◆ Given exercise ◆
Count the lines in the data below that contain the word "height". Reply with the number only.

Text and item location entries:
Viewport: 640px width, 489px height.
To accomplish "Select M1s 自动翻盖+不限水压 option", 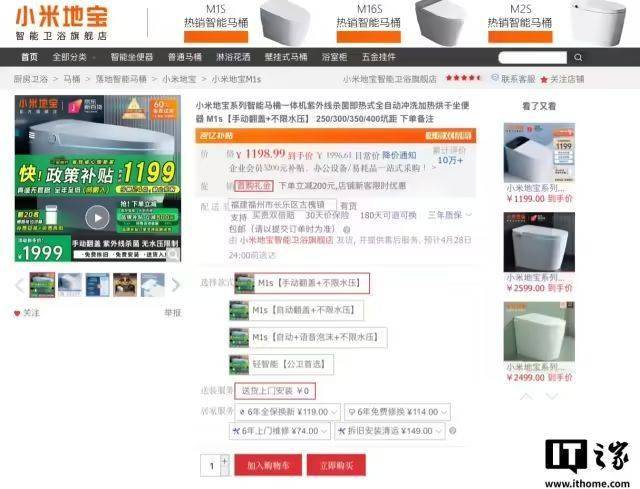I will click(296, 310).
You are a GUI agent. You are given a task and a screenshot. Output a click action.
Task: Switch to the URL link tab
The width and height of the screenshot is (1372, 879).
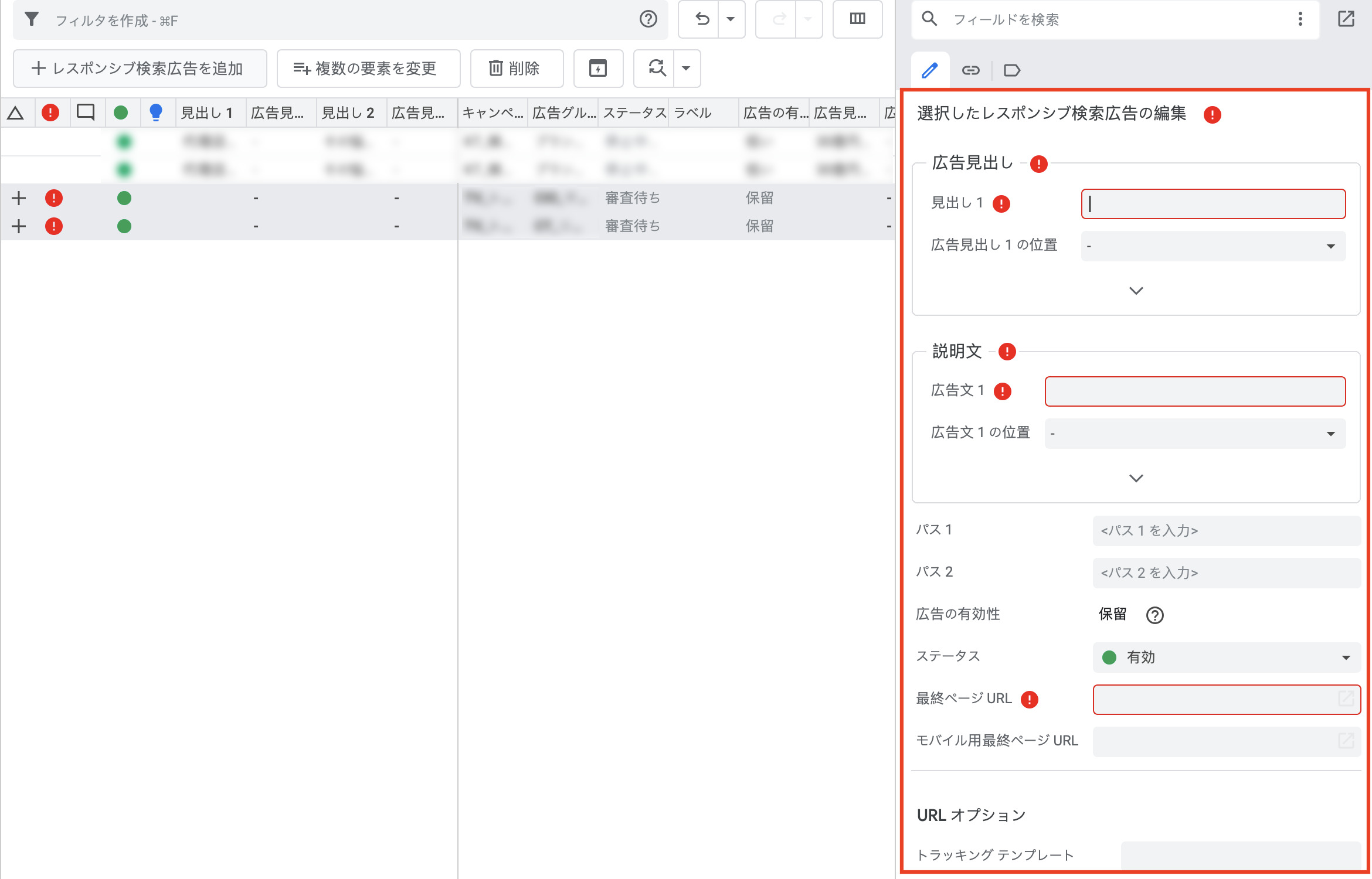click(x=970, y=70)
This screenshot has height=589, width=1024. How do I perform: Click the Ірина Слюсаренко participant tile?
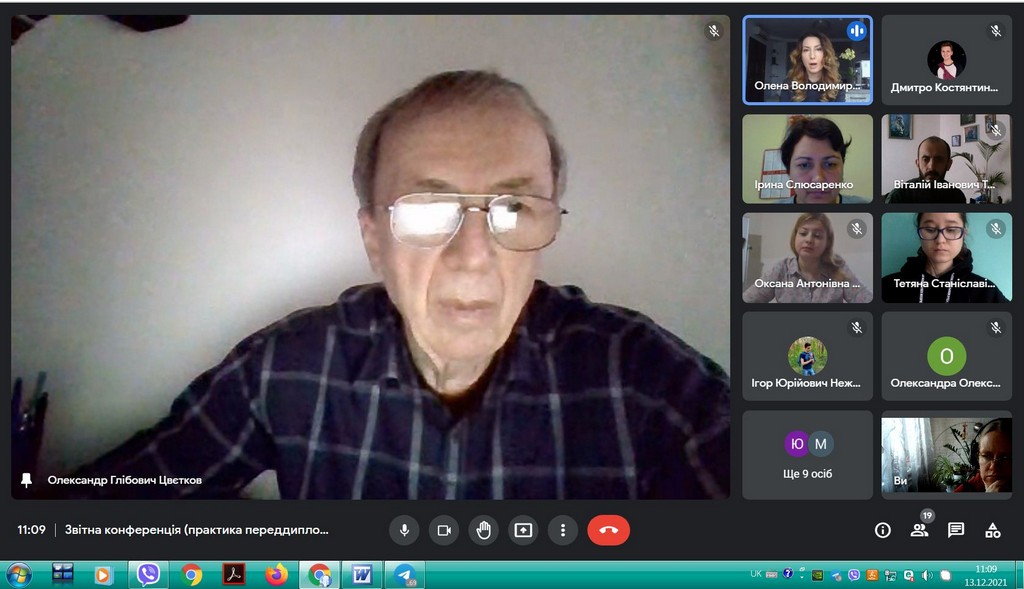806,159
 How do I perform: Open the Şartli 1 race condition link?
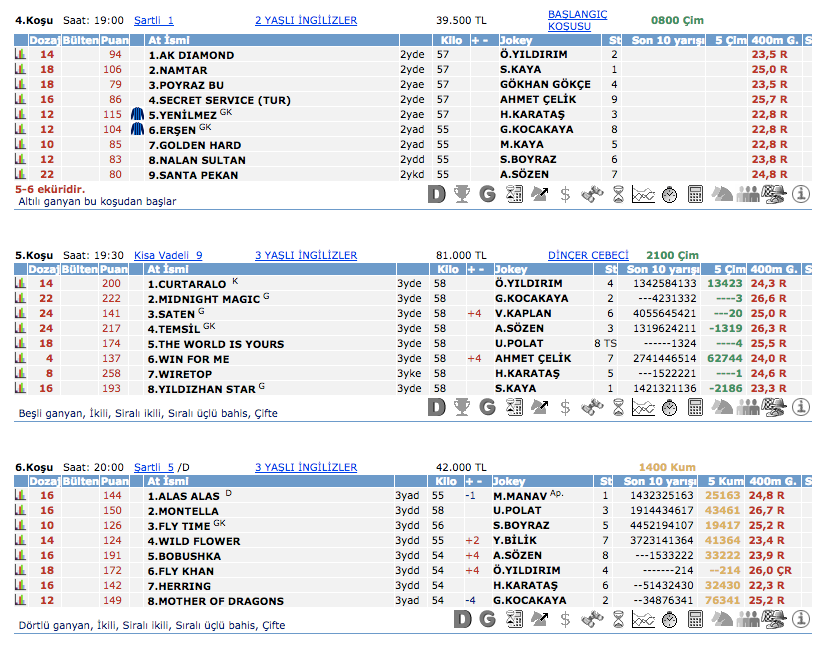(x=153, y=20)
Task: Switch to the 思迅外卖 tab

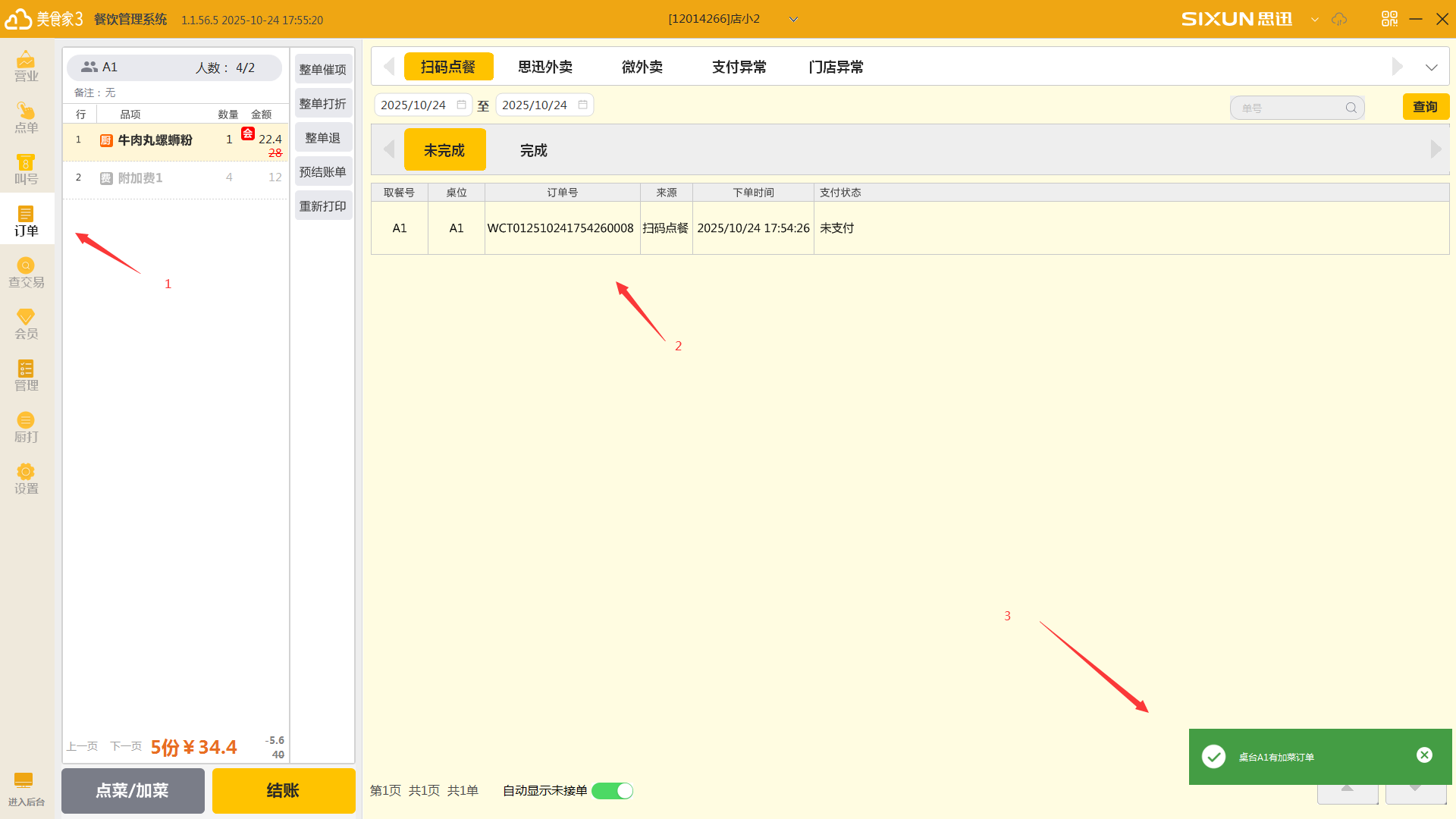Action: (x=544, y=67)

◆ Worked solution ◆
3